Package that extends LieART for the use of 1-dimensional representations of Lie algebras, i.e. characters. It is able to find the decomposition of 1-dim representations into characters of irreducible representations.

Installation

The following function and commands will automatically download the latest release of LieACh (and LieART) and install it:

updateLieACh[] := Module[{json, entry, download, target},
  Check[json = Import["https://api.github.com/repos/jose-a-sa/LieACh/releases", "JSON"];
    entry = Last@SortBy[json, DateObject@*Lookup["published_at"]];
    download = Lookup[First@Lookup[entry, "assets"], "browser_download_url"];
    target = FileNameJoin[{CreateDirectory[], "LieACh.paclet"}];
    If[$Notebooks, PrintTemporary@Labeled[ProgressIndicator[Appearance -> "Necklace"], 
      "Downloading LieACh...", Right], Print["Downloading LieACh..."]];
    URLSave[download, target], Return[$Failed]
  ];
  If[FileExistsQ[target], PacletManager`PacletInstall[target, ForceVersionInstall->True], $Failed]
];
updateLieACh[]
Needs["LieACh`"]

Usage

While using functions in this extension we need to specify the algebra we are working with. We use the same definitions of Algebra and AlgebraClass in LieART. For example, A2 or equivalently Algebra[A][2] is the complexified $\mathfrak{su}(3)$.

There's no need to install or load LieART before using the package. When using in Mathematica

<< LieACh`

the package will check for LieART among the installed packages, and will load it if found. Otherwise, it will automatically be downloaded from the official website. Once LieART is imported, LieACh modifies some of the internal definitions of LieART to better work with the product algebras, product irreps and product weights.

Description

Many computations in the theoretical physics and field theory lead to large polynomial expressions that help count states and/or operators.
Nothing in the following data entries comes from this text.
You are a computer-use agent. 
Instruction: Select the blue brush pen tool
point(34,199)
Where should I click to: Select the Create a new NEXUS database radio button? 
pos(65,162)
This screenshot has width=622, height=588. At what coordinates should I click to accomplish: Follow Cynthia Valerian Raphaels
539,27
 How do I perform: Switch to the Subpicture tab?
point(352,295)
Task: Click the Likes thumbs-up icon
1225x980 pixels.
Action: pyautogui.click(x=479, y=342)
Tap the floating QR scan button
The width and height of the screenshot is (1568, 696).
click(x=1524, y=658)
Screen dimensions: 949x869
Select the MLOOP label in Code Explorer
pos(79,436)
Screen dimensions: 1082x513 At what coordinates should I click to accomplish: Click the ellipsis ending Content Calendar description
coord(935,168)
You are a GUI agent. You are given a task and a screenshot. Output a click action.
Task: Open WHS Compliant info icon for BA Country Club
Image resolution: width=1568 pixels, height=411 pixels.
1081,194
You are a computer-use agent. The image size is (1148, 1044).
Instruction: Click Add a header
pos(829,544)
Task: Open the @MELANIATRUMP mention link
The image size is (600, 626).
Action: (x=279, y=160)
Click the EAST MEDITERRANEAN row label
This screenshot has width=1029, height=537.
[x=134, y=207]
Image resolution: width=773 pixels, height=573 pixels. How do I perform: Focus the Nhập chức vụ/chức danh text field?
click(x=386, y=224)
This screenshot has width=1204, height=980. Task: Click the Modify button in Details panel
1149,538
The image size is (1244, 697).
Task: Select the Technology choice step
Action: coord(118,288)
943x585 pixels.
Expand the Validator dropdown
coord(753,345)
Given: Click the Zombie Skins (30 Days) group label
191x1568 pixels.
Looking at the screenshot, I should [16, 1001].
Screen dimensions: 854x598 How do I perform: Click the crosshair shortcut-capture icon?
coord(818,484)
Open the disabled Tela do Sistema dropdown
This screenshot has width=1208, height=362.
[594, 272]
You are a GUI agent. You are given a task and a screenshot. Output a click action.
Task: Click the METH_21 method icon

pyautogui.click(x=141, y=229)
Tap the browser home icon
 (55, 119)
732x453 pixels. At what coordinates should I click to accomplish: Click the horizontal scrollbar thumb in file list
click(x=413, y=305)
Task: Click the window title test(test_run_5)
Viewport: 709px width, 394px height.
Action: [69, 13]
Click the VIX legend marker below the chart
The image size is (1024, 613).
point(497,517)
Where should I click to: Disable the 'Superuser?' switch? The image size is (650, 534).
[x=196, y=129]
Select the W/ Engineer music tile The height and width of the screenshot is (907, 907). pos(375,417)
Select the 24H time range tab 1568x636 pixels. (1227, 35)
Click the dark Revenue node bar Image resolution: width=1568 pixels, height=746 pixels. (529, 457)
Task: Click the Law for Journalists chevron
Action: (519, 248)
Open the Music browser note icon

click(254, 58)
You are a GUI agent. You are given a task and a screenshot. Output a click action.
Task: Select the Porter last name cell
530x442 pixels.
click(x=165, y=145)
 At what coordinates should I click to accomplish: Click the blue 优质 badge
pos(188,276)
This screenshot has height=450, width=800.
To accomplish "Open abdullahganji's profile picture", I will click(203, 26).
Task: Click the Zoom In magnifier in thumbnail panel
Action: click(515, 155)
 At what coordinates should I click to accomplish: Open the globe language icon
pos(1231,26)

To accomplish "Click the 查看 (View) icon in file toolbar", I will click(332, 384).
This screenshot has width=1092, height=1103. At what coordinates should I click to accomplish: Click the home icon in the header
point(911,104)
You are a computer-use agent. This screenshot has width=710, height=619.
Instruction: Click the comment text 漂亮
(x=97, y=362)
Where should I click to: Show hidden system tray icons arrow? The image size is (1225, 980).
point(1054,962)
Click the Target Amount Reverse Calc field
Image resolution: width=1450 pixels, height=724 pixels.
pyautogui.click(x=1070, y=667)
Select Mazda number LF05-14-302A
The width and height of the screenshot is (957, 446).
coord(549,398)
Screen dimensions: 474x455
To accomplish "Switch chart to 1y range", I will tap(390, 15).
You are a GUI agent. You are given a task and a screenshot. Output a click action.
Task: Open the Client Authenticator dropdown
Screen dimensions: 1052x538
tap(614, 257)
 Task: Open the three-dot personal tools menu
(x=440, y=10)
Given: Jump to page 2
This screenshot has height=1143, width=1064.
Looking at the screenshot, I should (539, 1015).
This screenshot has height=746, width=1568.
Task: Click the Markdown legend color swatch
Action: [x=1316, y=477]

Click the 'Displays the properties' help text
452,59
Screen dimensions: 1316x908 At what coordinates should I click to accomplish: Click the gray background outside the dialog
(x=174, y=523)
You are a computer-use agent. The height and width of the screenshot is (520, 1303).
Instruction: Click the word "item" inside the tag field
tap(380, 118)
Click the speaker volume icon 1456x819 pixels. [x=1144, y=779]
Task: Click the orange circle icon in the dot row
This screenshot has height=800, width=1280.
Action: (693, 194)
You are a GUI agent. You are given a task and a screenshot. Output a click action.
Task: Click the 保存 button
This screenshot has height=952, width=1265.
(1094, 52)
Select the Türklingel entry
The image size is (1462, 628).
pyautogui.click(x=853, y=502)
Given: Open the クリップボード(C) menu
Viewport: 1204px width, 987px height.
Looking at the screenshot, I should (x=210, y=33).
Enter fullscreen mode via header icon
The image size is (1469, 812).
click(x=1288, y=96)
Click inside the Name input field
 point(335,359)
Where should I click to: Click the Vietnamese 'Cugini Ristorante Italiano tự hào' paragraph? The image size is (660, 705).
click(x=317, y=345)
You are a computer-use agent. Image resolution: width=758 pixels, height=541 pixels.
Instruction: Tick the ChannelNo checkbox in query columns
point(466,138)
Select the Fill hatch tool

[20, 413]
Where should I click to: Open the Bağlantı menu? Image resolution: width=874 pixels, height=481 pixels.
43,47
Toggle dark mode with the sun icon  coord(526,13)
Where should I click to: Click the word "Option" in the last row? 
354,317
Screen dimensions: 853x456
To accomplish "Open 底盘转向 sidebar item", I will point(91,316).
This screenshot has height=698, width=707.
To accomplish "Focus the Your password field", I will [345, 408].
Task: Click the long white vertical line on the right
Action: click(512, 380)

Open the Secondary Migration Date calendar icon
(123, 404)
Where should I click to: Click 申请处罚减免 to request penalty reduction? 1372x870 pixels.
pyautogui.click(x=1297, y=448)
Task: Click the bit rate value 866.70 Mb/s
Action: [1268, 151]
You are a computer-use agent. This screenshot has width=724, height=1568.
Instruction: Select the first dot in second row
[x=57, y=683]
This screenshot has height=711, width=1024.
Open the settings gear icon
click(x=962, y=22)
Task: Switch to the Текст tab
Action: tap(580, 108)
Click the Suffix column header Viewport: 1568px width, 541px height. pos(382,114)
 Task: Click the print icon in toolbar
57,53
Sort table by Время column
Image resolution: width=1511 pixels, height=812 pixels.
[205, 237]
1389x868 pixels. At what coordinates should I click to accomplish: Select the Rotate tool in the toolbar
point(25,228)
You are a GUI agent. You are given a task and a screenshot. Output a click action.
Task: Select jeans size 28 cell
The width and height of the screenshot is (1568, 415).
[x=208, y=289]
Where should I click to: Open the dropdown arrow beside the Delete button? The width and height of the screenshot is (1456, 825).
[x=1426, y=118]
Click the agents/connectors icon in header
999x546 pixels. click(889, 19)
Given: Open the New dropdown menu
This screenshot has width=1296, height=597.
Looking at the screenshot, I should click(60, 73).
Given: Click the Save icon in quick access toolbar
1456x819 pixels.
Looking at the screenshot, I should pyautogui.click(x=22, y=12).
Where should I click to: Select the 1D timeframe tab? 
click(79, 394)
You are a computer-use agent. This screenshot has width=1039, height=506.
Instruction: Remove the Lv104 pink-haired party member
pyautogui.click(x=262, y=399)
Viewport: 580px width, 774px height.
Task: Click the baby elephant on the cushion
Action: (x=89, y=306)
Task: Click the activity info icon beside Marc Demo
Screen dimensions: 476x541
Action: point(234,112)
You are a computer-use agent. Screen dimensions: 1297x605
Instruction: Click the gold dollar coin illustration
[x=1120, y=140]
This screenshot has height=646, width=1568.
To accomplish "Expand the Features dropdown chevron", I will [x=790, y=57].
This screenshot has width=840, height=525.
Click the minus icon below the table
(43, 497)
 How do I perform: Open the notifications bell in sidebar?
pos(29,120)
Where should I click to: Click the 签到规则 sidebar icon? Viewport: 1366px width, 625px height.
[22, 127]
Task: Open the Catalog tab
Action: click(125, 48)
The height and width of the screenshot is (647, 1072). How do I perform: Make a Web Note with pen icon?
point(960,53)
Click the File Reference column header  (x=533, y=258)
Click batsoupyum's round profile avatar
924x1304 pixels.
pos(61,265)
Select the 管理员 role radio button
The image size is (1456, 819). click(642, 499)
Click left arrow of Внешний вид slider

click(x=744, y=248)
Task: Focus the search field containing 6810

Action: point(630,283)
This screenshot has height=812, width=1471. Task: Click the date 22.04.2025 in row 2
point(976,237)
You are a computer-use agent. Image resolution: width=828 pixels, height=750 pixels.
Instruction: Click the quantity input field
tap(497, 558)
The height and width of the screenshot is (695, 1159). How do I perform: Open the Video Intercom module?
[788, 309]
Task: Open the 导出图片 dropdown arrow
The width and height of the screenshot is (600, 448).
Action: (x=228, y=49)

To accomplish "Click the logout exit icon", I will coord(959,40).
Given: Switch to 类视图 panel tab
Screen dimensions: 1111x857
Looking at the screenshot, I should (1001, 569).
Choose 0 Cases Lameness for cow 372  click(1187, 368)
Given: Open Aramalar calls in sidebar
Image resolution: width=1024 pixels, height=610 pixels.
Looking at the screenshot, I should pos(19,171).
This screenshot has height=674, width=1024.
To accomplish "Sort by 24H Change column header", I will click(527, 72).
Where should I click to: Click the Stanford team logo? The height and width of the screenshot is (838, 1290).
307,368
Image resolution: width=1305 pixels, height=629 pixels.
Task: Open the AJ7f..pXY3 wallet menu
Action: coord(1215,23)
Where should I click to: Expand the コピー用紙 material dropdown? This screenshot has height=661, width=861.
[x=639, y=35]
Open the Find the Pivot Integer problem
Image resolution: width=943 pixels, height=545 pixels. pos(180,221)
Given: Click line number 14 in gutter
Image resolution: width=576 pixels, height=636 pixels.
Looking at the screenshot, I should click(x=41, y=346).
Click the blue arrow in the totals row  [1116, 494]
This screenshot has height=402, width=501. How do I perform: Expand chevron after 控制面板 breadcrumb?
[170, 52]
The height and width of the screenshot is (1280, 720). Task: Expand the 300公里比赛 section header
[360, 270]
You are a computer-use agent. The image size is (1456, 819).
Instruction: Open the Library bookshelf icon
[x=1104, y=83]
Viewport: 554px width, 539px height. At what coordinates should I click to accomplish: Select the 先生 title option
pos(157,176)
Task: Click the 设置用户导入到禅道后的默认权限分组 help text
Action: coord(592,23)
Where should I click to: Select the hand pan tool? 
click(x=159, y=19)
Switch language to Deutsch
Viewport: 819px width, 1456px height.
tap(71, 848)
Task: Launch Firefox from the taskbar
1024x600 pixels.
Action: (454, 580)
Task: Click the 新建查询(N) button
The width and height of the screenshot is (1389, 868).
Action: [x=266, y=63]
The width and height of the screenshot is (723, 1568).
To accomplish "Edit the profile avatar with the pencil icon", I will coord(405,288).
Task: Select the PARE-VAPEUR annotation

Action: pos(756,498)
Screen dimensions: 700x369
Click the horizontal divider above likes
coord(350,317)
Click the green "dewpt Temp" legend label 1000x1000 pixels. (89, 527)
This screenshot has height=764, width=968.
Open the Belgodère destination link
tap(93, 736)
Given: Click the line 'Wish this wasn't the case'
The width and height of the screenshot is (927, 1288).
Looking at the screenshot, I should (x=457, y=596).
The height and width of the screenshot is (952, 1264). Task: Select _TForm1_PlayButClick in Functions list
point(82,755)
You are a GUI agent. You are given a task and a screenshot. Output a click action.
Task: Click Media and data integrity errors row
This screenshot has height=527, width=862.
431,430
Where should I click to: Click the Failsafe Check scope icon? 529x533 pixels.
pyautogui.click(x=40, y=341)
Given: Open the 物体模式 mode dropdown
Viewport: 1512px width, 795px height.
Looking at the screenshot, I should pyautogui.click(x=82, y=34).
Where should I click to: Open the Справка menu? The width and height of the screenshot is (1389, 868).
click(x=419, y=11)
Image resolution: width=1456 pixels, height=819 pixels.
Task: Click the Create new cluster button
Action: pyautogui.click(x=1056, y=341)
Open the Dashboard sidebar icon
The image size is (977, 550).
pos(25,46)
These states/operators are organized into the character semisimple representations of a Lie algebra $\mathfrak{g}$, i.e. as a formal sum of irreps (irreducible representations). In terms of characters, this can be written as $$\chi(z_1, \dots, z_r) = \sum_{\lambda\in I} m_{\lambda} \chi_{\lambda}(z_1, \dots, z_r) ~~.$$ Here we define:

• $\chi$ the full character and $\chi_{\lambda}$ the character of an irrep $R_{\lambda}$
• $r = \mathrm{rank}(\mathfrak{g})$ as the rank of the Lie algebra
• $\lambda$ is the Dinkin label that represents the highest weight of the representation $R_{\lambda}$
• $m_{\lambda} \in \mathbb{Z}$ is the multiplicity of the irrep $R_{\lambda}$

This package allows to compute characters of irreps of Lie algebras using the WeightSystem function from the LieART package. Additionally, defines a weak ordering function to help sort dominant weights of irreps and obtain the highest weights in a expression. Finally, and more importantly, CharacterDecomposition[g][expr, {vars..}] produces an Association encoding key-value pairs of $(\lambda, m_\lambda)$ for a given character $\chi$ of any semisimple representation of the algebra g.

References

• Feger, R., Kephart, T. W., & Saskowski, R. J. (2019). LieART 2.0 -- A Mathematica Application for Lie Algebras and Representation Theory. ArXiv. https://doi.org/10.1016/j.cpc.2020.107490
• Fuchs Jürgen & Schweigert C. (1997). Symmetries lie algebras and representations : a graduate course for physicists. Cambridge University Press.